Using the listing below, set down each line from the line containing "1017x492 pixels." through the line containing "Click the Find", both ends included, exactly and with nothing added.

------------------------------------------------------------

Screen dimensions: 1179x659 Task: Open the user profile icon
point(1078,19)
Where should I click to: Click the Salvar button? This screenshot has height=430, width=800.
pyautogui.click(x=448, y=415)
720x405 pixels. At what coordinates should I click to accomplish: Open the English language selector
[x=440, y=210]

------------------------------------------------------------

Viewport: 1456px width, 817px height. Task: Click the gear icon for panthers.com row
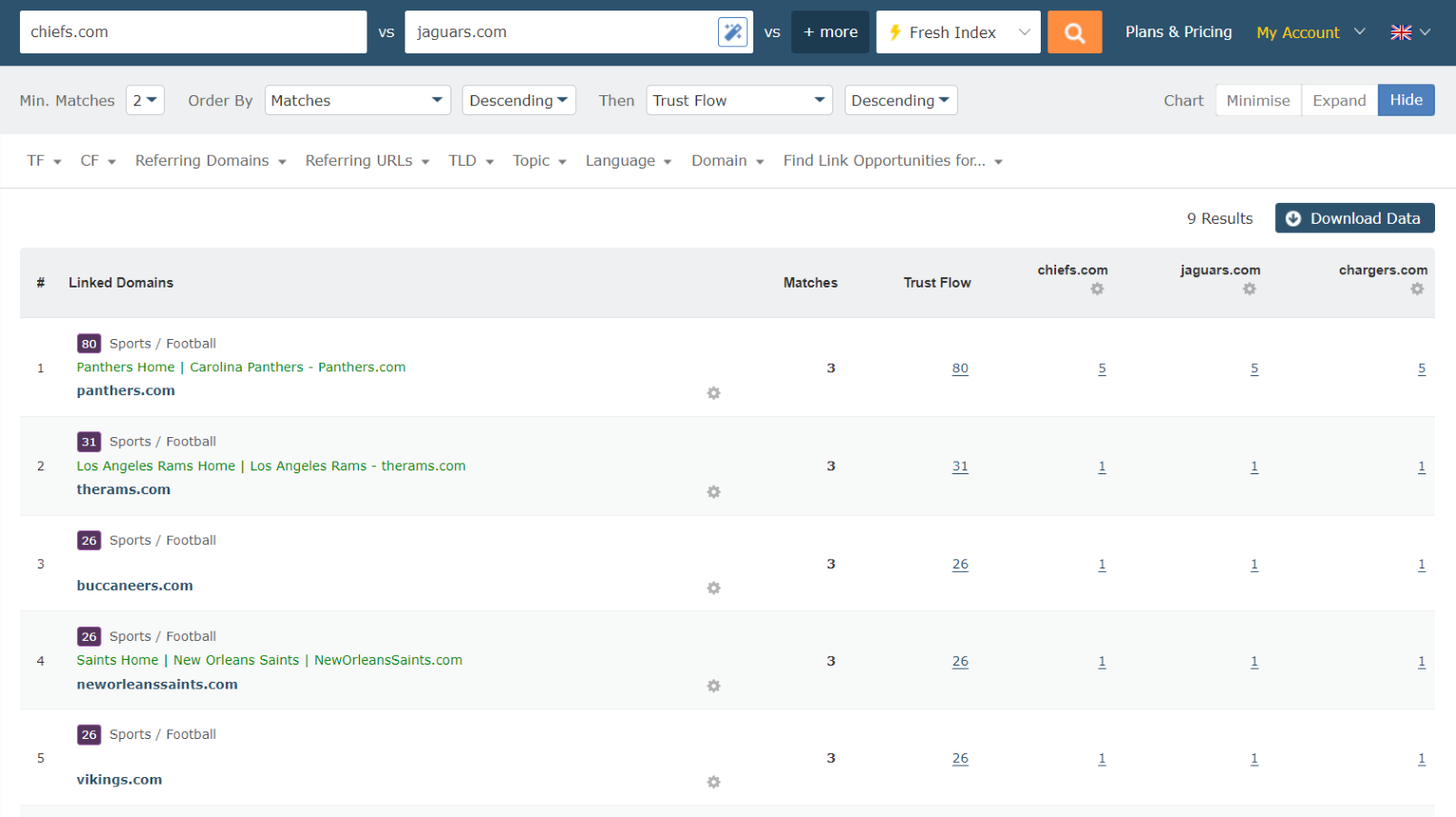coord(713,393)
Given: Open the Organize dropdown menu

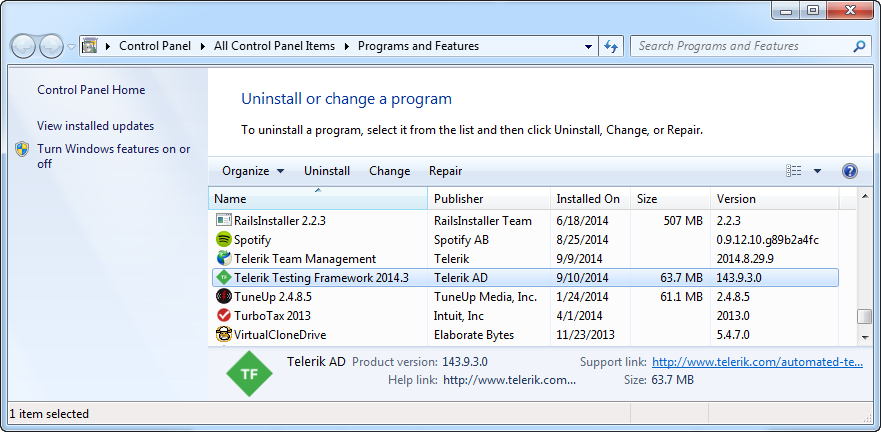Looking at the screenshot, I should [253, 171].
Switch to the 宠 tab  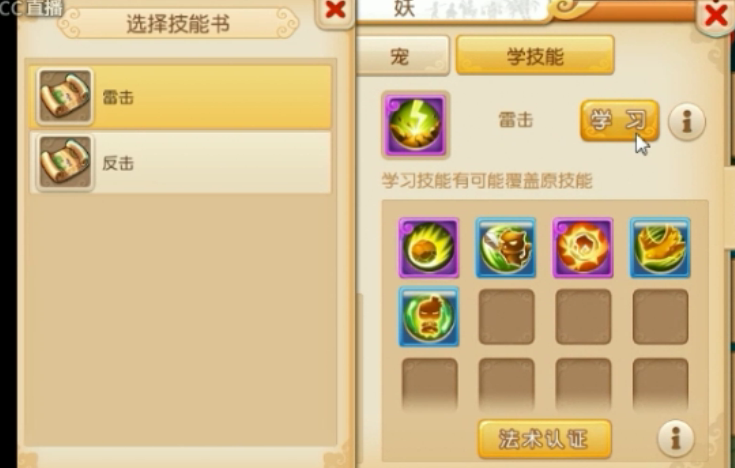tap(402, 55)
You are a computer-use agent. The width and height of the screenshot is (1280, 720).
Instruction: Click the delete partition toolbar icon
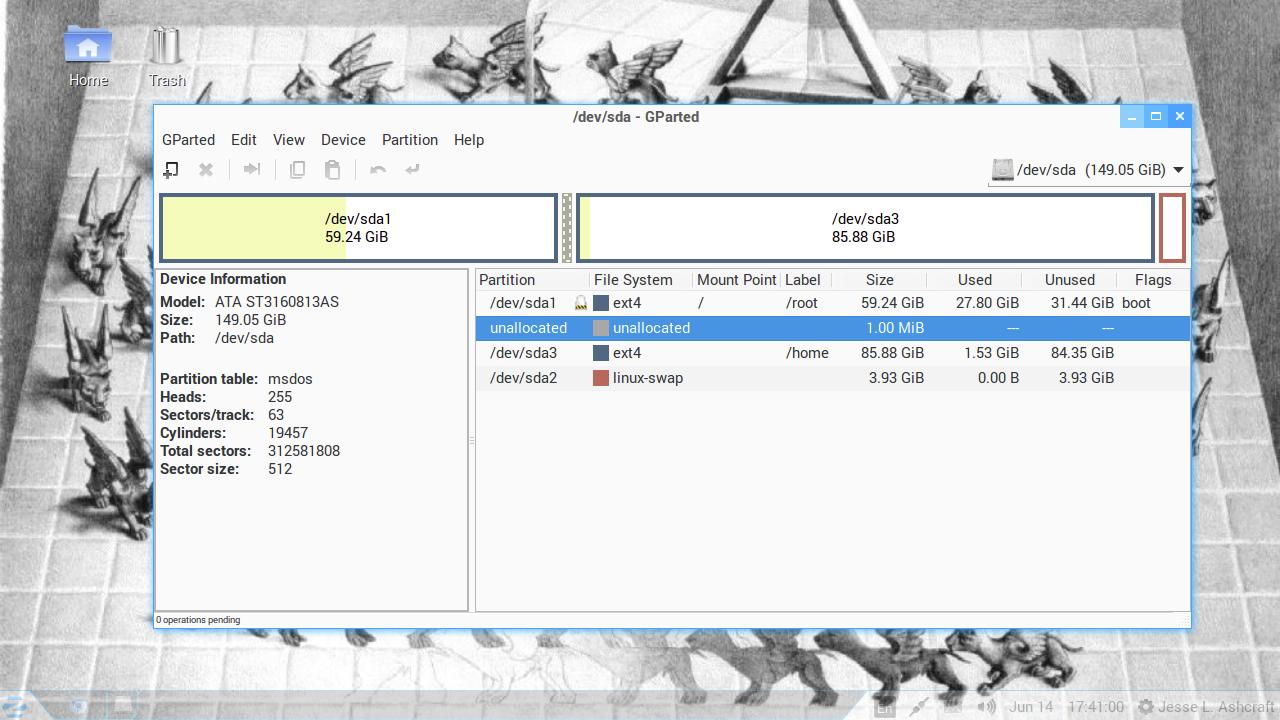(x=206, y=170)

------------------------------------------------------------

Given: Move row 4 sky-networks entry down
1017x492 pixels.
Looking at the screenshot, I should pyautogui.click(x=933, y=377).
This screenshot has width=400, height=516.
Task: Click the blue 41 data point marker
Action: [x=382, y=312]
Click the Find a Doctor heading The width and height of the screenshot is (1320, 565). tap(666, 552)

------------------------------------------------------------

Task answer:
1017x492 pixels.
Looking at the screenshot, I should pyautogui.click(x=933, y=377).
This screenshot has width=400, height=516.
Task: Click the blue 41 data point marker
Action: [x=382, y=312]
Click the Find a Doctor heading The width and height of the screenshot is (1320, 565). tap(666, 552)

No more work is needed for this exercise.